Elle prit l’Annuaire de la marine, qu’elle avait toujours sous la main, et chercha : « Bonassot. — Toulon. — Né en 1855. — Élève-commissaire en 1871, Sous-commissaire en 1875. »

— A-t-il navigué celui-là ?

À cette question, Caravan se rasséréna. Une gaieté lui vint qui secouait son ventre : — « Comme Balin, juste comme Balin, son chef. » Et il ajouta, dans un rire plus fort, une vieille plaisanterie que tout le ministère trouvait délicieuse : — « Il ne faudrait pas les envoyer par eau inspecter la station navale du Point-du-Jour, ils seraient malades sur les bateaux-mouches. »

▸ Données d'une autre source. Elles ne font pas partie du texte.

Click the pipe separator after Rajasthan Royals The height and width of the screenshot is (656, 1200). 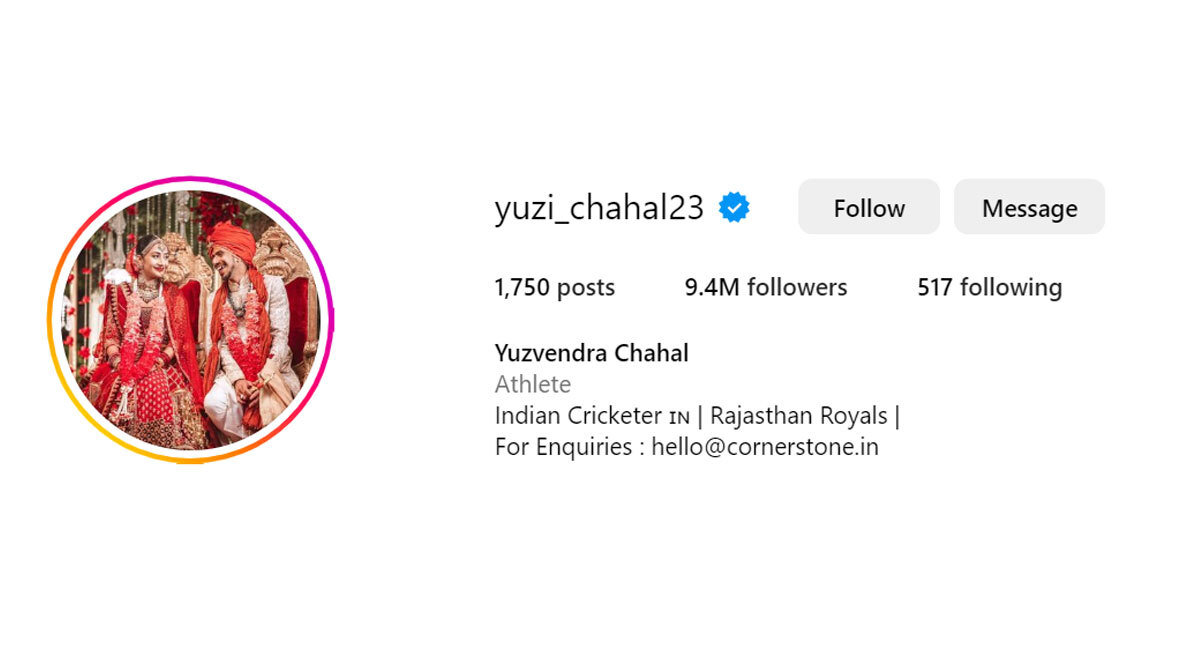[x=898, y=416]
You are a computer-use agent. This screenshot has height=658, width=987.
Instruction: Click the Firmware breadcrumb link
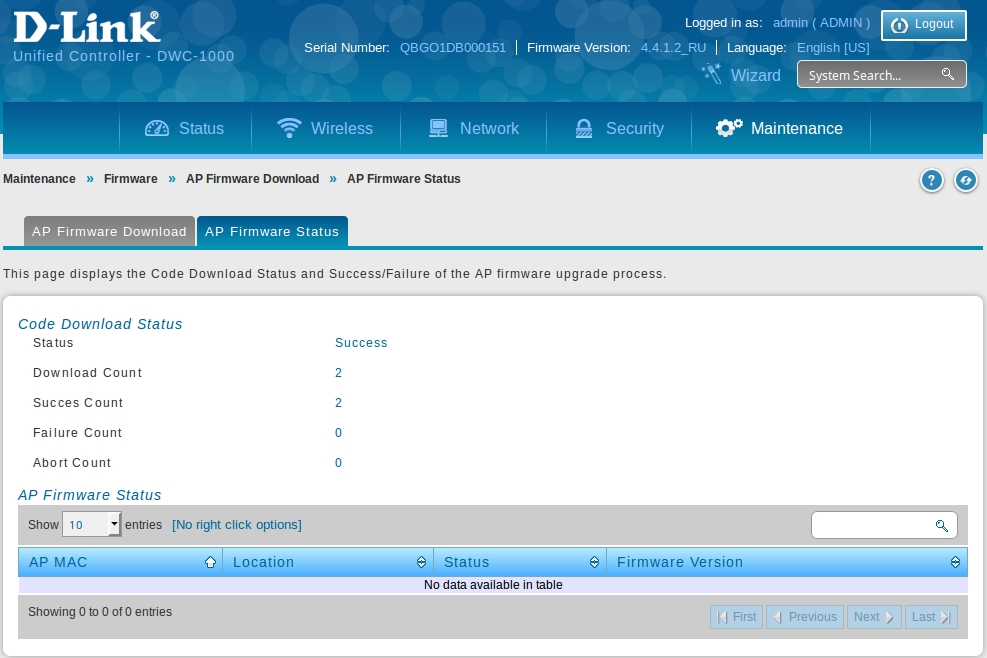(131, 179)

Mais elle restait grave comme si elle n’avait pas entendu, puis elle murmura en se grattant lentement le menton : « Si seulement on avait un député dans sa manche ? Quand la Chambre saura tout ce qui se passe là dedans, le ministre sautera du coup… »

Des cris éclatèrent dans l’escalier, coupant sa phrase. Marie-Louise et Philippe-Auguste, qui revenaient du ruisseau, se flanquaient, de marche en marche, des gifles et des coups de pied. Leur mère s’élança, furieuse, et, les prenant chacun par un bras, elle les jeta dans l’appartement en les secouant avec vigueur.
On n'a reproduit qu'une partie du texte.